Members of the Lower House yesterday approved the draft law for the ratification of the agreement establishing a Tripartite Free Trade Area (TFTA) among the Common Market for Eastern and Southern Africa (COMESA), the East African Community, and the Southern African Development Community.
The Minister for Trade and Industry, Soraya Hakuziyaremye, told the lawmakers that though the TFTA was officially launched by the heads of state in Egypt in June 2015, the ratification process had taken long due to prolonged negotiations on rules of origin and tariff offers by the regional blocs.
She pointed out that the establishment of the free trade area will bolster intra-regional trade by creating a wider market, increasing investment flow, enhancing competitiveness and developing cross-regional infrastructure.
“This agreement rose from the need to establish an integrated market of 27 countries with a combined population of nearly 600 million people and a GDP of approximately US$1 trillion,” she said.
MP Frank Habineza tasked Hakuziyaremye to explain the value of joining the TFTA is when the nation is already a signatory of almost similar agreements binding wider blocs.
“You have told us the benefits of joining TFTA but we are already part of the African Continental Free Trade Agreement (AfCTA), which in my opinion is not very different. What I see here is a duplication and I wonder if, in the end, we are going to reap or simply make losses,” he said.
MP Christine Muhongayire shared Habineza’s sentiments challenging the minister to convince the plenary of the need to be part of TFTA.
“Are all these agreements that seem to be the same really adding anything?” she wondered.
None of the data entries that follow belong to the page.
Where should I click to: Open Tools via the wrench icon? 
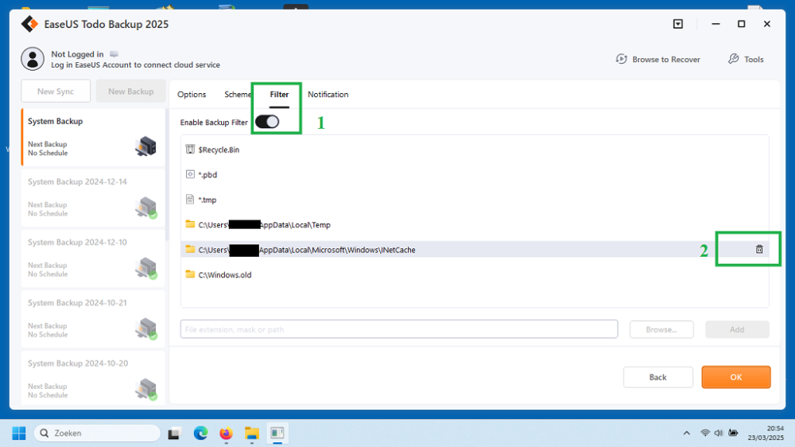pyautogui.click(x=734, y=60)
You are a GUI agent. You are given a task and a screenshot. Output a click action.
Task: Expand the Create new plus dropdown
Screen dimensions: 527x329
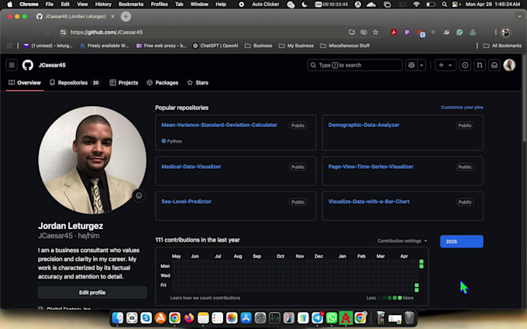(446, 65)
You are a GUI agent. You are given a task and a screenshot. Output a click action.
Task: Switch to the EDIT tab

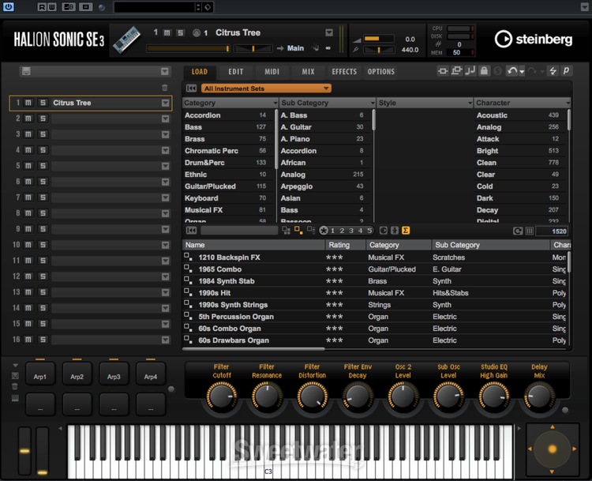coord(236,72)
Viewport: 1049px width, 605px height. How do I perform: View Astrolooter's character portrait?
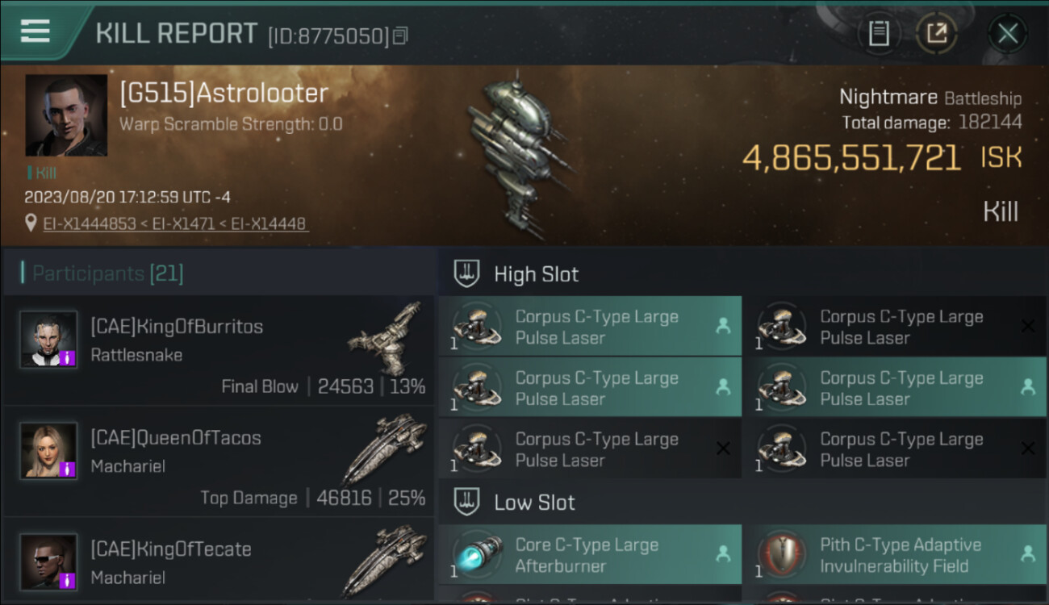point(65,115)
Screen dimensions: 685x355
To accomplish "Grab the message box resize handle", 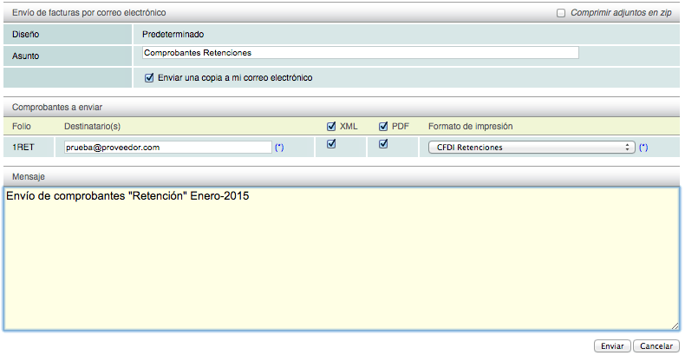I will 674,325.
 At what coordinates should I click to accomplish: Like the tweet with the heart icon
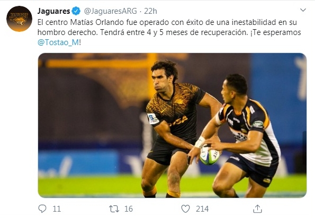coord(185,209)
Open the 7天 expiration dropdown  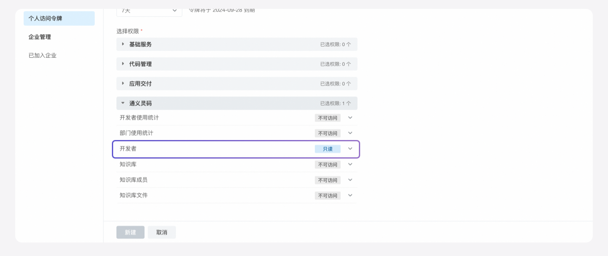[149, 11]
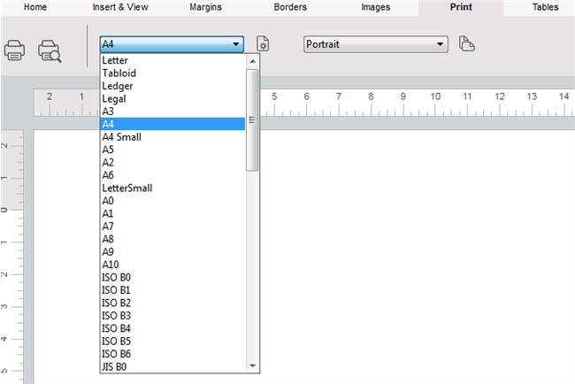Open the Insert & View tab

(122, 7)
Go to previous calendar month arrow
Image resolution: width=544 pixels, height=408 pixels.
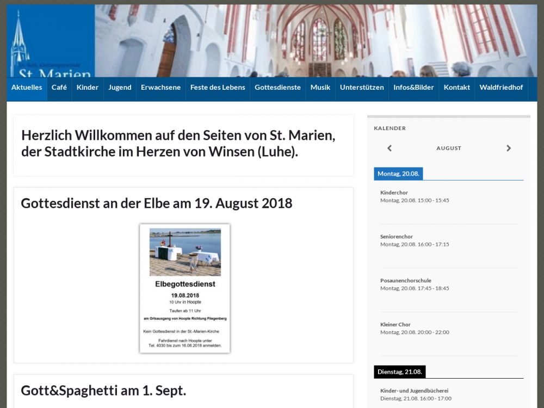click(x=390, y=148)
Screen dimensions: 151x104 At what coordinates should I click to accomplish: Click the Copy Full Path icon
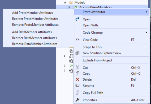[77, 93]
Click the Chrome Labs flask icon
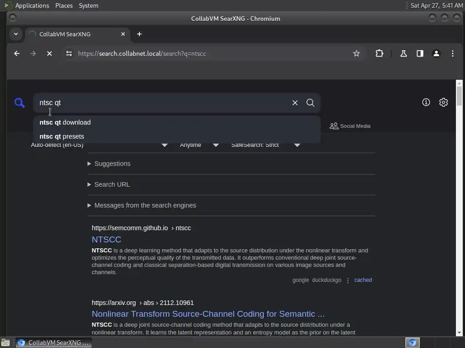 click(403, 53)
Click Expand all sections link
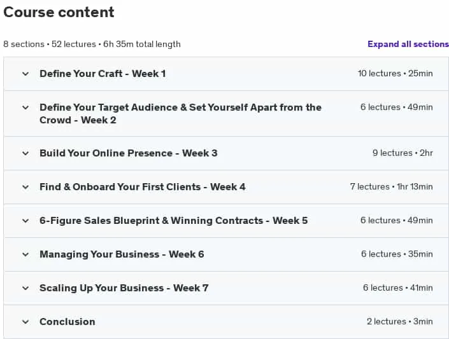 pos(408,44)
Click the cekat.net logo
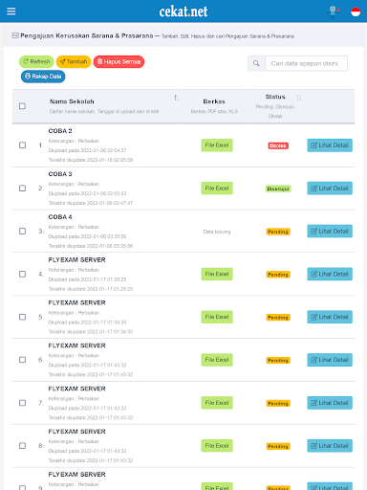Image resolution: width=367 pixels, height=490 pixels. point(184,11)
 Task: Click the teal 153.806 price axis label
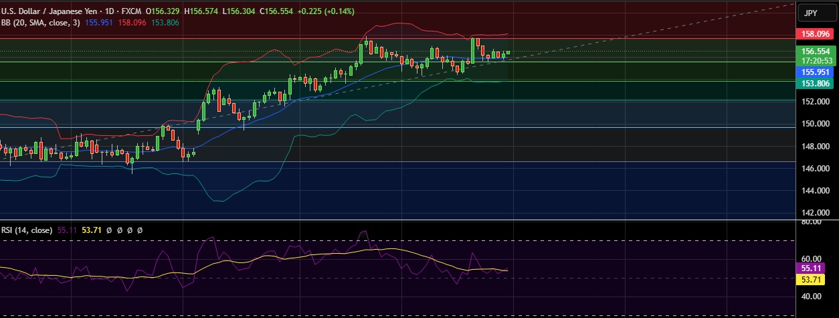pos(816,82)
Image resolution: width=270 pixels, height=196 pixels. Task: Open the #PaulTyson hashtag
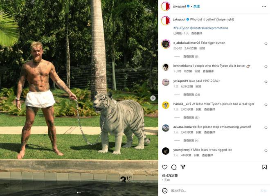[x=181, y=28]
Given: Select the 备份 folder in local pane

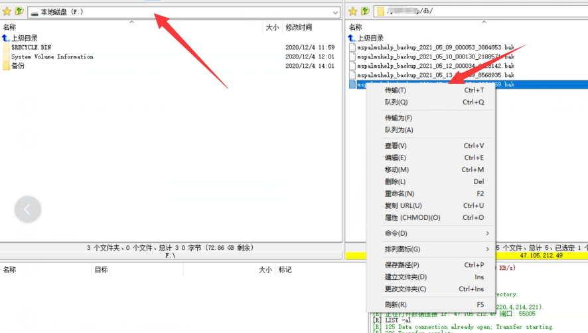Looking at the screenshot, I should [17, 66].
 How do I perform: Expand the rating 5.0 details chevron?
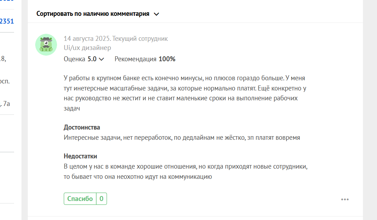[x=101, y=59]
Minister Hakuziyaremye explained that the two agreements complement each other and signing the TFTA would help the country to benefit faster since negotiations had been finalised as compared to AfCTA which is still work in progress.
Member countries of the TFTA have been wavering on endorsing the agreement.
Following the signing in June 2015, member states were given 12 months to conclude negotiations on outstanding issues.
In June 2016, the timeline was extended by another year to June 2017 by the Council of Ministers.
Yet this did not seem to help because more than three years since the agreement was launched, only Kenya, Uganda, Egypt, South Africa, and now Rwanda, have ratified the agreement.
Although 24 countries have consented to the agreement, the pact requires at least 14 ratifications for it to take effect.
Among the stumbling blocks the agreement faced was the failure of the EAC member countries and the Southern African Customs Union (SACU) to reach an agreement on the tax treatment of sensitive items such as cars and dairy products pushing the negotiations to December 2018.